Use this home equity loan calculator to model predictable repayments when borrowing against available property equity. The calculator is designed to give a fast answer, but the quality of the answer still depends on accurate inputs and a clear idea of what decision you are trying to support.
- Enter Loan Amount, Annual Interest Rate, and Loan Term using the same units you plan to compare or report.
- Read the main monthly payment first, then use the supporting outputs to understand the trade-offs behind that result.
- Compare your numbers with the worked examples below if you want a quick reasonableness check.
Monthly payment tells you the cash flow commitment, while total payment and total interest show how expensive the borrowing becomes over the full term. On this page, the primary output is monthly payment.
Scenario 1: $45,000 home equity loan at 8.1% for 10 years. Inputs used: principal: 45000, rate: 8.1, term: 120. Example result: $548.35. This home equity borrowing example leads to $548.35 in estimated monthly repayment. Scenario 2: $80,000 equity loan at 7.3% for 15 years. Inputs used: principal: 80000, rate: 7.3, term: 180. Example result: $732.55. At this loan size and term, the expected monthly payment is $732.55.
Core formula: M = P * [r(1+r)^n] / [(1+r)^n - 1]. This is the standard amortization formula for fixed-payment loans. It spreads principal and interest across the full repayment term.
- When the rate is zero, the payment falls back to principal divided by term.
- Total interest equals total payments minus the amount borrowed.

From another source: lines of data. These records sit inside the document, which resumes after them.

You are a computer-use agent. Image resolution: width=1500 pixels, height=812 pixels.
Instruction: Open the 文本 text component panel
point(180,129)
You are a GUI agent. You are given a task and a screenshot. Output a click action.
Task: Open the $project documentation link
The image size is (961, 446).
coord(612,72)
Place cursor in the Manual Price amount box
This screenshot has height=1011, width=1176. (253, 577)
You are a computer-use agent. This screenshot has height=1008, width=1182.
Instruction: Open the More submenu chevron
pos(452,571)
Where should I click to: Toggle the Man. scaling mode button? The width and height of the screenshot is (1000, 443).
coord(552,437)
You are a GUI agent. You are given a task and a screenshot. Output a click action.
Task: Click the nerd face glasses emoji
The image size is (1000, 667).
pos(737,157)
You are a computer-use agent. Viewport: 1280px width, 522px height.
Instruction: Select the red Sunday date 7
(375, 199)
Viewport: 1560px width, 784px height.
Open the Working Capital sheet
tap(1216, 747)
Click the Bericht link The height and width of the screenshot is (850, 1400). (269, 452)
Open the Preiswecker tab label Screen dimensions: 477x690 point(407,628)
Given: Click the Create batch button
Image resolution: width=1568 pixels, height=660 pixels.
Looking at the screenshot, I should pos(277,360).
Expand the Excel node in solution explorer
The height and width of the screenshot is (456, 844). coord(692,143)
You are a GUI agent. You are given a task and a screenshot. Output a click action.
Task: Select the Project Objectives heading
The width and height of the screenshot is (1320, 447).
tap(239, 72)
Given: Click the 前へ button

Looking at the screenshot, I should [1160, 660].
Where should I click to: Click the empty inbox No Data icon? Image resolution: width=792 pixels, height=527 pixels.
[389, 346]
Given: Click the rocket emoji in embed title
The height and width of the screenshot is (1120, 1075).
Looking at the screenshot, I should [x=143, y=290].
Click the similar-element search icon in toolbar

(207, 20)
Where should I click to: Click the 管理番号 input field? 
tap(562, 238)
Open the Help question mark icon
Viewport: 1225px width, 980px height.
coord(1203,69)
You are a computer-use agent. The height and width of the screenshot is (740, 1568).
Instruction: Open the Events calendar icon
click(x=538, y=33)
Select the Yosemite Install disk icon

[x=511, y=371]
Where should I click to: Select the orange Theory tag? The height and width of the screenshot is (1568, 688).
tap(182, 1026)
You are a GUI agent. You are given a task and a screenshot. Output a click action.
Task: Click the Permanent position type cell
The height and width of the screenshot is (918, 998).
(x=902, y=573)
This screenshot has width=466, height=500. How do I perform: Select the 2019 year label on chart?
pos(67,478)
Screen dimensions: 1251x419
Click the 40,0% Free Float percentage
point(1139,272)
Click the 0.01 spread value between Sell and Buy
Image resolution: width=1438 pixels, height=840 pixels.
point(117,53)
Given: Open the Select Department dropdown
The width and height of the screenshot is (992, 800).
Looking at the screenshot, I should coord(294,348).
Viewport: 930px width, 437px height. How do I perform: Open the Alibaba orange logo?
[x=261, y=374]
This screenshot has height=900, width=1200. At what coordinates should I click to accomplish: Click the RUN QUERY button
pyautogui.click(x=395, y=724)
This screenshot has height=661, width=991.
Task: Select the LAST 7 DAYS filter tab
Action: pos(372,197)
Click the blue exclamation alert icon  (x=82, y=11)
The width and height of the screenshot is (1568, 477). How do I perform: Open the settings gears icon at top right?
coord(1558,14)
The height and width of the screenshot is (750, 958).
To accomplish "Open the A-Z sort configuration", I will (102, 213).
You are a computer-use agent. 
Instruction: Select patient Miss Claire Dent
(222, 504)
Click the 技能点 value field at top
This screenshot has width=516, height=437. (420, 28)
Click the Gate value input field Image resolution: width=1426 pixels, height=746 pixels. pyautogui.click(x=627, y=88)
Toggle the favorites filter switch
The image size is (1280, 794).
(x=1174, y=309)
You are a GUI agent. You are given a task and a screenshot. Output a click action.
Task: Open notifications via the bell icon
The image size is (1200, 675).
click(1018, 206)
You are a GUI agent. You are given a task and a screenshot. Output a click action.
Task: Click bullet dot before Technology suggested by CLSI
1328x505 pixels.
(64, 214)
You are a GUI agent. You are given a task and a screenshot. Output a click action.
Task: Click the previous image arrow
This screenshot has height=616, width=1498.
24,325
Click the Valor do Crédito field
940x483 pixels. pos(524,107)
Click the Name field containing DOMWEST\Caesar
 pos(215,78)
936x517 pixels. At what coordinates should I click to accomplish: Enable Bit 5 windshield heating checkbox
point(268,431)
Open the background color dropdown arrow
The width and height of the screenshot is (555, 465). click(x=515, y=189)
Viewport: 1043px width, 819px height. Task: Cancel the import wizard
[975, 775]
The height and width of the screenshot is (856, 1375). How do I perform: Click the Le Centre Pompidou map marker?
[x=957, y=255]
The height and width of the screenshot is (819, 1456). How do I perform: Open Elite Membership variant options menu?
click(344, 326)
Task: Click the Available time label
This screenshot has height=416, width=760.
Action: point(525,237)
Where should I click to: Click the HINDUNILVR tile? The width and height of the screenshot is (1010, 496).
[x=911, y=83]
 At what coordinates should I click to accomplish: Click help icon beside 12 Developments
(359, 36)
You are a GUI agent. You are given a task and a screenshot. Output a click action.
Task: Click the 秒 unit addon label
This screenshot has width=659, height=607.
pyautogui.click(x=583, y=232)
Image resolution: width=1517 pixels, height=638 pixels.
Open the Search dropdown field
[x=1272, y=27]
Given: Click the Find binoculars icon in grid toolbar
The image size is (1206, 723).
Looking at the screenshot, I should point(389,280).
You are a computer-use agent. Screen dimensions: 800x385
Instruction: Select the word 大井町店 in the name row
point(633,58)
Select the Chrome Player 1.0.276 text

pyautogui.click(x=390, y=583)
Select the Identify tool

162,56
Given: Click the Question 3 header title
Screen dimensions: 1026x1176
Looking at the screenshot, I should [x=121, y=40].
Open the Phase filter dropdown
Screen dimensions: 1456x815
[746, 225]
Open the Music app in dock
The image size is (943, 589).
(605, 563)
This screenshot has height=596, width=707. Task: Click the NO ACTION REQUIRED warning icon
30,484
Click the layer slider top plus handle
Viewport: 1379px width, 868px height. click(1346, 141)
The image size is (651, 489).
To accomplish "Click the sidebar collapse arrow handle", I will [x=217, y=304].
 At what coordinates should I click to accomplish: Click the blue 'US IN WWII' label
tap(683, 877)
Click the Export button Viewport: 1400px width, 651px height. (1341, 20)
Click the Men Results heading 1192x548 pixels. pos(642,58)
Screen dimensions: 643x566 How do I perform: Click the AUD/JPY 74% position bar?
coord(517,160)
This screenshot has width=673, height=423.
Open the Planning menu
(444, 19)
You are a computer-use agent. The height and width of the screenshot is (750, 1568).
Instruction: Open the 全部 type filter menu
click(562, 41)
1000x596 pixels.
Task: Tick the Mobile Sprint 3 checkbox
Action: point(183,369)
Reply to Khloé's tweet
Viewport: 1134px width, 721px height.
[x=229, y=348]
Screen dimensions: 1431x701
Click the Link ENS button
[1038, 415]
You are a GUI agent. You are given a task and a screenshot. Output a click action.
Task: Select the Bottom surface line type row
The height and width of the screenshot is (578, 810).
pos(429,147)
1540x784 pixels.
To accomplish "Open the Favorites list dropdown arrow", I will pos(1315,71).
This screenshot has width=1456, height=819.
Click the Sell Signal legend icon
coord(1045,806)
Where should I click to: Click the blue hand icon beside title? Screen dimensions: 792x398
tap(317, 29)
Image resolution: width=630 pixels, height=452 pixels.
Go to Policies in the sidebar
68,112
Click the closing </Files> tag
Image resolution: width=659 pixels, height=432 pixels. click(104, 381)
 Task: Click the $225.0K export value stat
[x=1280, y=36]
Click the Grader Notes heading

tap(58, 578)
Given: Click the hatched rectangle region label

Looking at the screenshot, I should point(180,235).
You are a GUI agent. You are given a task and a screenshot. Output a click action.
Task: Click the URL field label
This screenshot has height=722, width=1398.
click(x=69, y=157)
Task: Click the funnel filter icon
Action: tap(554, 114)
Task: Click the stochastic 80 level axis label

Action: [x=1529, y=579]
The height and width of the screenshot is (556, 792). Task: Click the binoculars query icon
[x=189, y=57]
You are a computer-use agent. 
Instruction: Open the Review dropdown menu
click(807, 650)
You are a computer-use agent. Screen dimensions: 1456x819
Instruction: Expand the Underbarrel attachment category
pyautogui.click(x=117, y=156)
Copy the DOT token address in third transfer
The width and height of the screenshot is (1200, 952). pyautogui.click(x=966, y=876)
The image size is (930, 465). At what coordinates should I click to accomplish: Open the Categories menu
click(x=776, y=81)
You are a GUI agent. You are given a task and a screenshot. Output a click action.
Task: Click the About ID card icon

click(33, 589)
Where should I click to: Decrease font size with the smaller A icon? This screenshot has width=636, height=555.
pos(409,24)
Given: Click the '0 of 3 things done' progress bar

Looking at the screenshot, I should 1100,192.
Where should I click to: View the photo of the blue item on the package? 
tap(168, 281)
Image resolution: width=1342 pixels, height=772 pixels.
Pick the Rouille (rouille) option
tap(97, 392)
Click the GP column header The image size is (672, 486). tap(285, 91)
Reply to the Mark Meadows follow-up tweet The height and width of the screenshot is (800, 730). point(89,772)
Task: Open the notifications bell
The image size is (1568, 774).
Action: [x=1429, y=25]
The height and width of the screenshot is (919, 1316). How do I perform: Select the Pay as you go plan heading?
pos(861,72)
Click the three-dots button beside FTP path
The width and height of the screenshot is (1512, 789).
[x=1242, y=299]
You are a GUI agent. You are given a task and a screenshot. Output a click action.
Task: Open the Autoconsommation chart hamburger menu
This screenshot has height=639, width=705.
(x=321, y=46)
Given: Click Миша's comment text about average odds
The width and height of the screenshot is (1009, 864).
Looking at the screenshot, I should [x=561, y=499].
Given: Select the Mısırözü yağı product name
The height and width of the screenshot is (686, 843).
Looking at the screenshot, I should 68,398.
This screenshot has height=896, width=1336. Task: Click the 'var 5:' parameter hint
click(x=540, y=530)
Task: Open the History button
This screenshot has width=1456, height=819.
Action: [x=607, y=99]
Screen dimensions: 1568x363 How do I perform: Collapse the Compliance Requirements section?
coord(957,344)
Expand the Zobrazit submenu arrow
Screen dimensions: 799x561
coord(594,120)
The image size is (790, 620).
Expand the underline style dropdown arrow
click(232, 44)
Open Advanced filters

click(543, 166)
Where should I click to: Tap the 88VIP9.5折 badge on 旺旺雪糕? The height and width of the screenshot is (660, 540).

Use this calculator when comparing lenders, checking affordability, or deciding between shorter and longer repayment periods. Related paths for follow-up analysis include loan calculator, loan payment calculator, personal loan calculator, and refinance calculator.
Most bad outputs come from a few repeated input errors or interpretation mistakes. Use this short checklist before relying on the result.
- Comparing monthly payments without checking total interest paid.
- Using years when the calculator expects months for the term input.
- Ignoring fees that are outside the amortization formula.